_Data for this exercise_.
═══

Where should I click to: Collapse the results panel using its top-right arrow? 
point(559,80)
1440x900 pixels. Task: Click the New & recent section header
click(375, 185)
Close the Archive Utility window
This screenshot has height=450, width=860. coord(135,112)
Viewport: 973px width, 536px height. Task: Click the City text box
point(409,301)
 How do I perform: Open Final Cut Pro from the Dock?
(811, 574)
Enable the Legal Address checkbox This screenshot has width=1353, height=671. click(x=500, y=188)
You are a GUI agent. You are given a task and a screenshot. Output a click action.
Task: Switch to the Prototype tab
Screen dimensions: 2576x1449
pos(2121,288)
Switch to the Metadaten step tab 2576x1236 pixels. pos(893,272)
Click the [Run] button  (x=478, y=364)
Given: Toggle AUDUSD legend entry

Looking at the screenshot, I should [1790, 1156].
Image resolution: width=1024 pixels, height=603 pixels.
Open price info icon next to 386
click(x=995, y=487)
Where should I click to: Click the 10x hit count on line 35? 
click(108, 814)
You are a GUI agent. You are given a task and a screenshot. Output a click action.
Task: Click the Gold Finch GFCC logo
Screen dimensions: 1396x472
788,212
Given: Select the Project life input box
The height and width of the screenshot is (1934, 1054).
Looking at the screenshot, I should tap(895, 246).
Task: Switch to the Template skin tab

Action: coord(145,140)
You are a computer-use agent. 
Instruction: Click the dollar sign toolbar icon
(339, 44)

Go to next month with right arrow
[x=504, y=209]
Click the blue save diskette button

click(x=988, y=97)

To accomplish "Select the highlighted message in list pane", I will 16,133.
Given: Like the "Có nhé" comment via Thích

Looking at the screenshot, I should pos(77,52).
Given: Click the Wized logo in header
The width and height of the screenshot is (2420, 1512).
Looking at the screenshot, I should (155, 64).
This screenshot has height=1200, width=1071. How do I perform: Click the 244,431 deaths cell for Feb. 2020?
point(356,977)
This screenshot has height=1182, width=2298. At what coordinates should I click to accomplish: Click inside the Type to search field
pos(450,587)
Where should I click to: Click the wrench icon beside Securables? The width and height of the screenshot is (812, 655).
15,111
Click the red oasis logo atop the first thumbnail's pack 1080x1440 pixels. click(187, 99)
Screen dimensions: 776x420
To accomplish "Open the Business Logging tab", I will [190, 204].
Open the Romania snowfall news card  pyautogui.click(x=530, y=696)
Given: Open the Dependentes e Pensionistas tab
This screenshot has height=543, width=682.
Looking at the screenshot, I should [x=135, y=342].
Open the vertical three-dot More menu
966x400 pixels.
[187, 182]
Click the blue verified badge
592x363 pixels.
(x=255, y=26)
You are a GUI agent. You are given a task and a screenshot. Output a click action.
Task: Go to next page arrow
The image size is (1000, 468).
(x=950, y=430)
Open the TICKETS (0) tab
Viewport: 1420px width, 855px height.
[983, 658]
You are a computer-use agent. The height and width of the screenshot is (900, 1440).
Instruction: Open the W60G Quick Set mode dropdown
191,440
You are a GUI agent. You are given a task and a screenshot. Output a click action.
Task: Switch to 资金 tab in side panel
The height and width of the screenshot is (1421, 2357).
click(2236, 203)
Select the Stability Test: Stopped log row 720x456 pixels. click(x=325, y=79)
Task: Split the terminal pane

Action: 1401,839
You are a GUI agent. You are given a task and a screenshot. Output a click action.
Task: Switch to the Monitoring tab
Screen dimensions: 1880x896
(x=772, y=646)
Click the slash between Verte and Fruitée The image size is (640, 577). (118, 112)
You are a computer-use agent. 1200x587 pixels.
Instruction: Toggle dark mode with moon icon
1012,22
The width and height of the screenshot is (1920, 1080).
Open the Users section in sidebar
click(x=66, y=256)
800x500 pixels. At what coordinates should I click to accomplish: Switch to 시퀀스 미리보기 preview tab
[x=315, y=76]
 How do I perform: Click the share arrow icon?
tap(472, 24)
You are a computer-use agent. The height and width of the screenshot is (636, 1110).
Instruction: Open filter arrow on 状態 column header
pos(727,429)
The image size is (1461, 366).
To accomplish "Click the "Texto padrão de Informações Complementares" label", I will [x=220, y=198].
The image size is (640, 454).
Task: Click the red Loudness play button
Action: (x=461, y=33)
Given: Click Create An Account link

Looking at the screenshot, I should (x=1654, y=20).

═══

_Your goal_. Reproduce the entire listing above word for word, with every line unchanged.

_Finished exercise_.
Where should I click to: Collapse the results panel using its top-right arrow? 
point(559,80)
1440x900 pixels. Task: Click the New & recent section header
click(375, 185)
Close the Archive Utility window
This screenshot has height=450, width=860. coord(135,112)
Viewport: 973px width, 536px height. Task: Click the City text box
point(409,301)
 How do I perform: Open Final Cut Pro from the Dock?
(811, 574)
Enable the Legal Address checkbox This screenshot has width=1353, height=671. click(x=500, y=188)
You are a GUI agent. You are given a task and a screenshot. Output a click action.
Task: Switch to the Prototype tab
Screen dimensions: 2576x1449
pos(2121,288)
Switch to the Metadaten step tab 2576x1236 pixels. pos(893,272)
Click the [Run] button  (x=478, y=364)
Given: Toggle AUDUSD legend entry

Looking at the screenshot, I should [1790, 1156].
Image resolution: width=1024 pixels, height=603 pixels.
Open price info icon next to 386
click(x=995, y=487)
Where should I click to: Click the 10x hit count on line 35? 
click(108, 814)
You are a GUI agent. You are given a task and a screenshot. Output a click action.
Task: Click the Gold Finch GFCC logo
Screen dimensions: 1396x472
788,212
Given: Select the Project life input box
The height and width of the screenshot is (1934, 1054).
Looking at the screenshot, I should tap(895, 246).
Task: Switch to the Template skin tab

Action: coord(145,140)
You are a computer-use agent. 
Instruction: Click the dollar sign toolbar icon
(339, 44)

Go to next month with right arrow
[x=504, y=209]
Click the blue save diskette button

click(x=988, y=97)

To accomplish "Select the highlighted message in list pane", I will 16,133.
Given: Like the "Có nhé" comment via Thích

Looking at the screenshot, I should pos(77,52).
Given: Click the Wized logo in header
The width and height of the screenshot is (2420, 1512).
Looking at the screenshot, I should (155, 64).
This screenshot has height=1200, width=1071. How do I perform: Click the 244,431 deaths cell for Feb. 2020?
point(356,977)
This screenshot has height=1182, width=2298. At what coordinates should I click to accomplish: Click inside the Type to search field
pos(450,587)
Where should I click to: Click the wrench icon beside Securables? The width and height of the screenshot is (812, 655).
15,111
Click the red oasis logo atop the first thumbnail's pack 1080x1440 pixels. click(187, 99)
Screen dimensions: 776x420
To accomplish "Open the Business Logging tab", I will [190, 204].
Open the Romania snowfall news card  pyautogui.click(x=530, y=696)
Given: Open the Dependentes e Pensionistas tab
This screenshot has height=543, width=682.
Looking at the screenshot, I should [x=135, y=342].
Open the vertical three-dot More menu
966x400 pixels.
[187, 182]
Click the blue verified badge
592x363 pixels.
(x=255, y=26)
You are a GUI agent. You are given a task and a screenshot. Output a click action.
Task: Go to next page arrow
The image size is (1000, 468).
(x=950, y=430)
Open the TICKETS (0) tab
Viewport: 1420px width, 855px height.
[983, 658]
You are a computer-use agent. The height and width of the screenshot is (900, 1440).
Instruction: Open the W60G Quick Set mode dropdown
191,440
You are a GUI agent. You are given a task and a screenshot. Output a click action.
Task: Switch to 资金 tab in side panel
The height and width of the screenshot is (1421, 2357).
click(2236, 203)
Select the Stability Test: Stopped log row 720x456 pixels. click(x=325, y=79)
Task: Split the terminal pane

Action: 1401,839
You are a GUI agent. You are given a task and a screenshot. Output a click action.
Task: Switch to the Monitoring tab
Screen dimensions: 1880x896
(x=772, y=646)
Click the slash between Verte and Fruitée The image size is (640, 577). (118, 112)
You are a computer-use agent. 1200x587 pixels.
Instruction: Toggle dark mode with moon icon
1012,22
The width and height of the screenshot is (1920, 1080).
Open the Users section in sidebar
click(x=66, y=256)
800x500 pixels. At what coordinates should I click to accomplish: Switch to 시퀀스 미리보기 preview tab
[x=315, y=76]
 How do I perform: Click the share arrow icon?
tap(472, 24)
You are a computer-use agent. The height and width of the screenshot is (636, 1110).
Instruction: Open filter arrow on 状態 column header
pos(727,429)
The image size is (1461, 366).
To accomplish "Click the "Texto padrão de Informações Complementares" label", I will [x=220, y=198].
The image size is (640, 454).
Task: Click the red Loudness play button
Action: (x=461, y=33)
Given: Click Create An Account link

Looking at the screenshot, I should (x=1654, y=20).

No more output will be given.